Aim of the task:
When you find the line with "You are a GUI" among the records below, reproduce it and each line after it exactly, ending with the line with "The width and".

[Excerpted records]

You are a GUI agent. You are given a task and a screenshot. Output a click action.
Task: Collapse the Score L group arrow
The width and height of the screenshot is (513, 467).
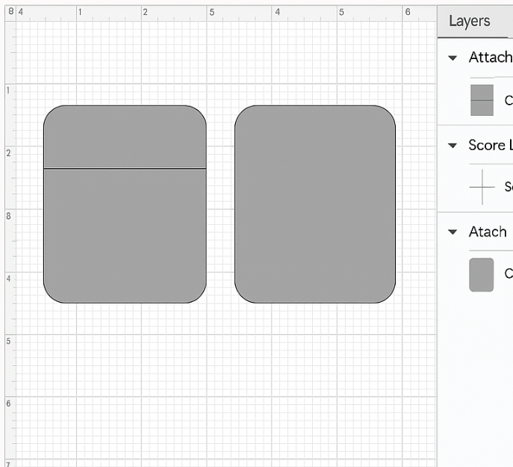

[/Excerpted records]
[Excerpted records]

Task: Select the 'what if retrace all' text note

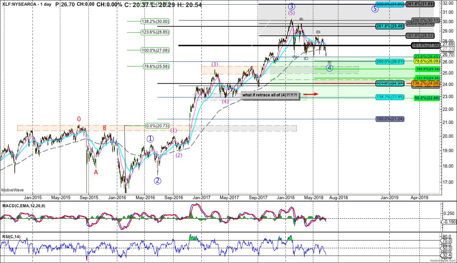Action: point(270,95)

[/Excerpted records]
[Excerpted records]

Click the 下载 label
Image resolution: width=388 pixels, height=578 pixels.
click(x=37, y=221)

[/Excerpted records]

Output for this exercise:
You are a GUI agent. You are given a task and a screenshot. Output a click action.
Task: Collapse the Score L group arrow
The width and height of the screenshot is (513, 467).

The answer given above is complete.